To date, more than 50 different translocation fusion partners of MLL have been identified [5]. Regardless of the variety of cytogenetic abnormalities, ALL with MLL gene rearrangement forms a distinct subset of acute leukemias. The three most frequent MLL rearrangements are t(4;11), t(9;11), and t(11;19) [17, 18]. However, the t(9;11), although common in de novo AML and therapy-related AML, is only rarely seen in B-cell lymphoblastic leukemias (B-ALL) [19, 20].

We found 13 previously reported cases of B-ALL with surface light chain expression and MLL rearrangements in children and the characteristics are summarized in Table 1. Among the 14 cases including the present case, 13 patients were children, and 9 had t(9;11). Interestingly, none of these patients showed t(4;11)(q21;q23), the most frequent MLL rearrangement found in B-ALL of children [18]. Rather, the t(9;11) was most frequently observed. In the present case, the three-way translocation t(9;11;11)(p22;q23;p11.2) bearing the MLL-AF9 fusion gene was detected by FISH and RT-PCR analyses.

Table 1.

Lymphoblastic leukemia with surface light chain immunoglobulin expression and MLL rearrangement including t(9;11)

graphic file with name alm-34-166-i001.jpg

*MLL-AF10 fusion transcript by molecular study.

Abbreviations: TdT, terminal deoxynucleotidyl transferase; sIg, surface immunoglobulin; F, female; M, male; NA, not available.

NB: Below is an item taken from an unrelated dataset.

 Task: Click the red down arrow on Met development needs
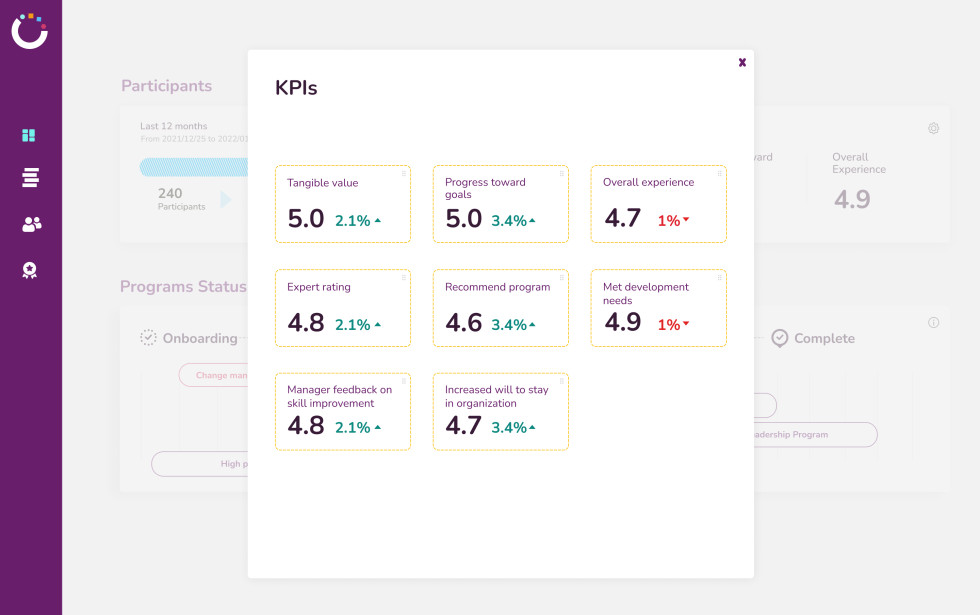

The frequent association between the t(9;11) and surface light chain restriction suggests that ALL with this profile is a distinct subset of MLL-positive B-ALL. Reported cases showed variable response to treatment. Some patients showed poor prognosis with multiple relapses (like most patients with MLL+B-ALL), while others showed CR with no evidence of relapse. The patient described here received chemotherapy and PBSCT, and has so far shown no evidence of relapse. However, leukemias with MLL rearrangement are typically associated with a poor prognosis owing to the recurrent relapses, and Blin et al. [16] reported a rapid response to chemotherapy contrasted by the high incidence of relapse and poor overall prognosis in patients with this profile. Future identification of patients with this profile will allow us to expand our knowledge regarding prognostic significance and optimal treatment for this rare subgroup of patients.

Footnotes

No potential conflicts of interest relevant to this article were reported.